**Task to complete**: Below are records to give again exactly; omit each image they contain.

**Supplied records**:
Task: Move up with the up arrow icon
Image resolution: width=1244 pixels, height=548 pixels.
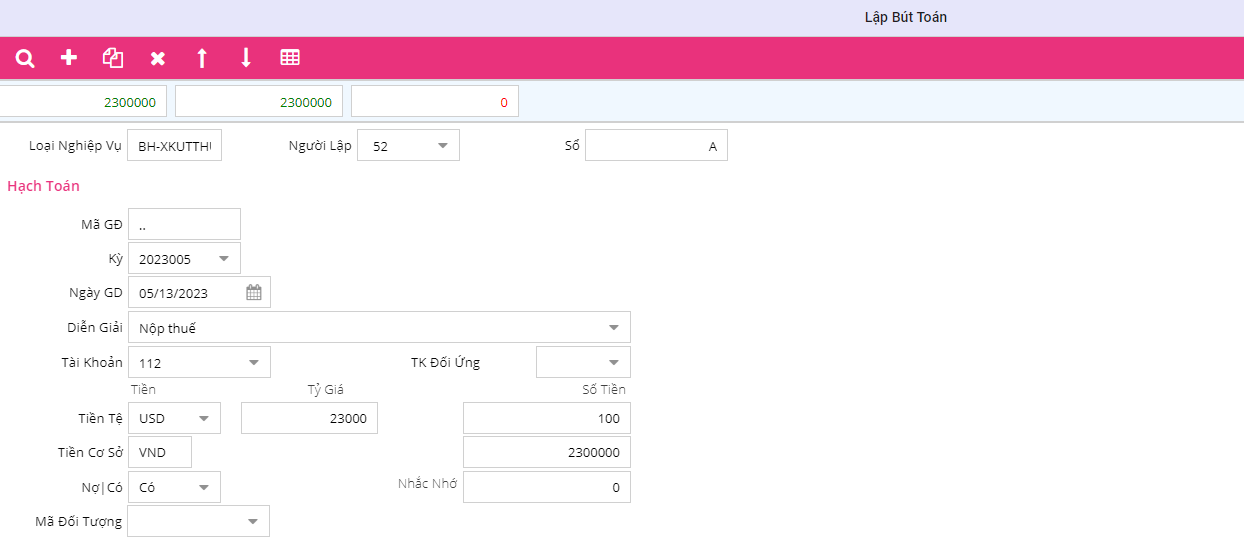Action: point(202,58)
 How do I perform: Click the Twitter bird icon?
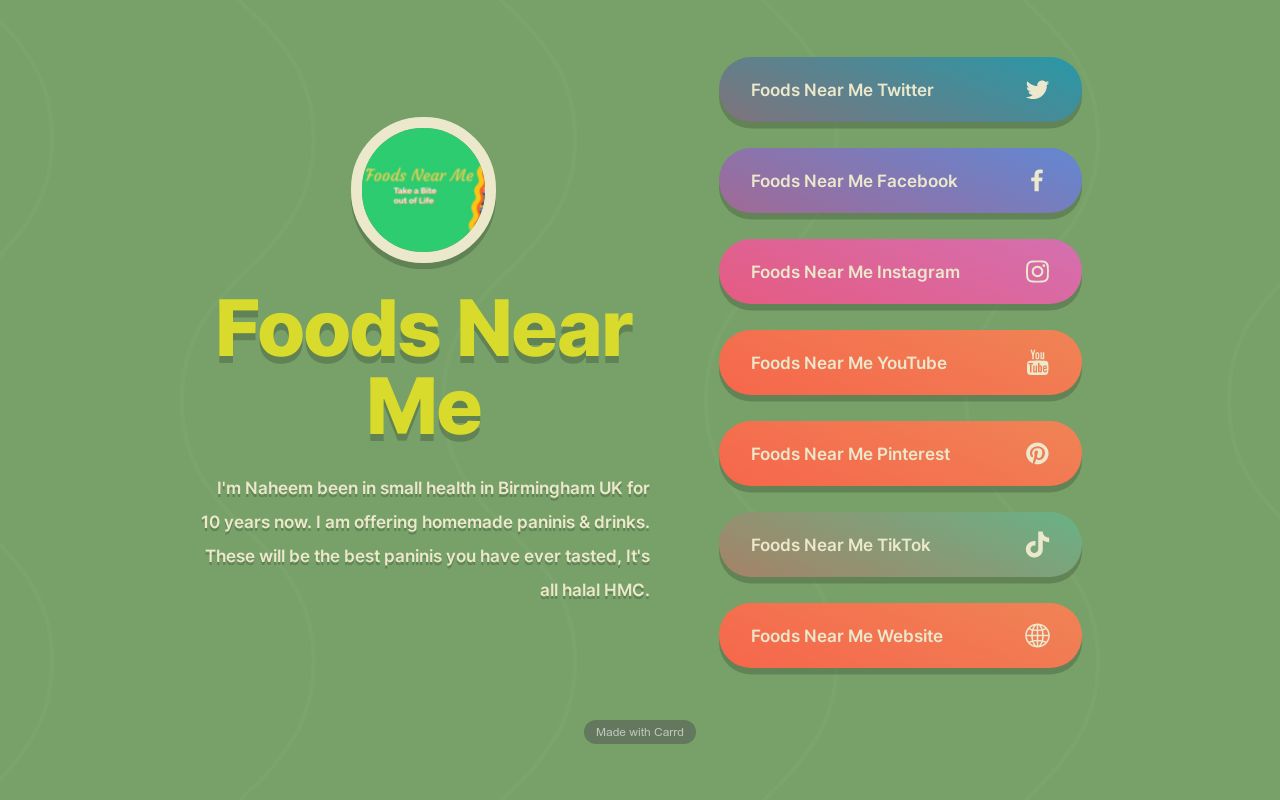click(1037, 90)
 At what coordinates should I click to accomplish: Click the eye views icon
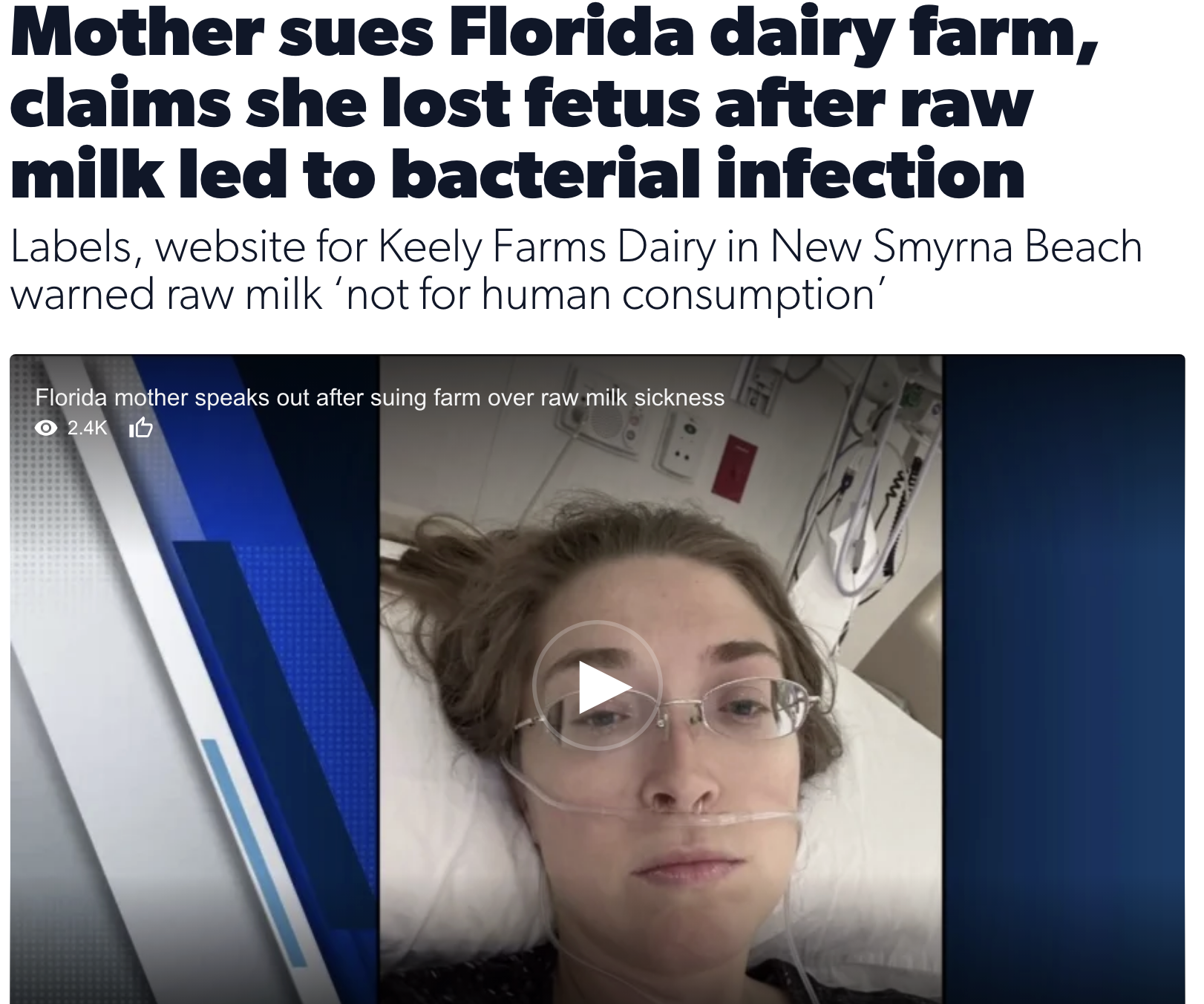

**Completed exercise**:
Task: Move up with the up arrow icon
Image resolution: width=1244 pixels, height=548 pixels.
Action: point(202,58)
 How do I perform: Click the Twitter bird icon?
click(1037, 90)
 At what coordinates should I click to accomplish: Click the eye views icon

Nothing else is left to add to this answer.